I did the modeling basically using EPA screen3 method. 55% heat is assumed to be released to atmosphere and 45% left for plume rise. The pseudo parameters are then calculated based: the equivalent stack diameter, the adjusted stack height, exit velocty 20 m/s, temp 1273K. These parameters are input into the program togather with terrain data and meteorological data for the modeling. The H2S content in the sour gas is about 13 mol%, and the flaring gas flow is about 3MMSCFD. Is it reasonable to have the result of 500 ft flare? Did I do it wrong?
There is no SRU present. It is just a flare for a wellsite PSV's, Blowdowns...
JLSeagull,
Yeah, you are right. Incinerator is definately an option.
David,
You've got a good website and lots of useful information there.
I did the modeling basically using EPA screen3 method. 55% heat is assumed to be released to atmosphere and 45% left for plume rise. The pseudo parameters are then calculated based: the equivalent stack diameter, the adjusted stack height, exit velocty 20 m/s, temp 1273K. These parameters are input into the program togather with terrain data and meteorological data for the modeling. The H2S content in the sour gas is about 13 mol%, and the flaring gas flow is about 3MMSCFD. Is it reasonable to have the result of 500 ft flare? Did I do it wrong?
The hydrogen sulfide in the sour gas or acid gas is converted to sulfur dioxide. The conversion level in a thermal oxidizer is far better than in a flare. I understand that the SO2 levels can be acceptable. Others can likely provide better detail.
JLSeagull:
The U.S. EPA (and the environmental agencies of many other governments) have strict regulations on SO2 emissions. If the feed gas contains H2S at a level that will burn to create more SO2 emissions than allowed (whether burned in a flare or an incinerator or a process furnace or whatever), then dispersion modeling is required to find the flue gas stack height that produces ground-level SO2 concentrations which comply with the environmental regulations ... or the amount of SO2 emissions must be reduced by some means (for example, by using a Flue Gas Desulfurization process).
There is no basis whatsoever for saying that: "... the SO2 levels can be acceptable" without knowing how much H2S is being burned and without doing air-dispersion modeling on a case-by-case basis.
Milton Beychok
(Visit me at www.air-dispersion.com)
.
The U.S. EPA (and the environmental agencies of many other governments) have strict regulations on SO2 emissions. If the feed gas contains H2S at a level that will burn to create more SO2 emissions than allowed (whether burned in a flare or an incinerator or a process furnace or whatever), then dispersion modeling is required to find the flue gas stack height that produces ground-level SO2 concentrations which comply with the environmental regulations ... or the amount of SO2 emissions must be reduced by some means (for example, by using a Flue Gas Desulfurization process).
There is no basis whatsoever for saying that: "... the SO2 levels can be acceptable" without knowing how much H2S is being burned and without doing air-dispersion modeling on a case-by-case basis.
Milton Beychok
(Visit me at www.air-dispersion.com)
.

STATED TASK: Transcribe the forum thread on sour gas flare modeling between "There is no SRU" and "useful information there.", inclusive.

Element lookup records
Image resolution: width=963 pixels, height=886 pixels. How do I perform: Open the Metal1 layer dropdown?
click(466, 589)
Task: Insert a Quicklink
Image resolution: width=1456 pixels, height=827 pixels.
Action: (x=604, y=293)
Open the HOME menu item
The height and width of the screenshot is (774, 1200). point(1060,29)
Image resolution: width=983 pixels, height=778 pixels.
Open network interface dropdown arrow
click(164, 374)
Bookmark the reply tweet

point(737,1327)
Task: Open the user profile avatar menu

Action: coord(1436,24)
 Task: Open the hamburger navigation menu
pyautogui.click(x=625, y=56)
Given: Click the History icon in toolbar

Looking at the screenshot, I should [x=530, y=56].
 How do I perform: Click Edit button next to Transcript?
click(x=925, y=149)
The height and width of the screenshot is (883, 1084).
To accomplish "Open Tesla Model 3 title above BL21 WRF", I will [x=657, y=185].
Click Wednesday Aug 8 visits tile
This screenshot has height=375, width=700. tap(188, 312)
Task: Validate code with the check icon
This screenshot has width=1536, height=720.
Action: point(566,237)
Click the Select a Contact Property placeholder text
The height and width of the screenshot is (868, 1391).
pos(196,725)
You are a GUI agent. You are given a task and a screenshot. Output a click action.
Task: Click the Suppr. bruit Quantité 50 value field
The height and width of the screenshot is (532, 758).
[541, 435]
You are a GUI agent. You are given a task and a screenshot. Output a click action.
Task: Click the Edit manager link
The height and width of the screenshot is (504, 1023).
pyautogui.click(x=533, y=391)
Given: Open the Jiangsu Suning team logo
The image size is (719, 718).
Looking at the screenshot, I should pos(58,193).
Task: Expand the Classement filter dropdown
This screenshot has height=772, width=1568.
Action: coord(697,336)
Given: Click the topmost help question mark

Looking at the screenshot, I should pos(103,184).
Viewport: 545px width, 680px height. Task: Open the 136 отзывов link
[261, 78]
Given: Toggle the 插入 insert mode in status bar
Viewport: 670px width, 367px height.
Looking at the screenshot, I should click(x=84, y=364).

WRITTEN ANSWER:
There is no SRU present. It is just a flare for a wellsite PSV's, Blowdowns...
JLSeagull,
Yeah, you are right. Incinerator is definately an option.
David,
You've got a good website and lots of useful information there.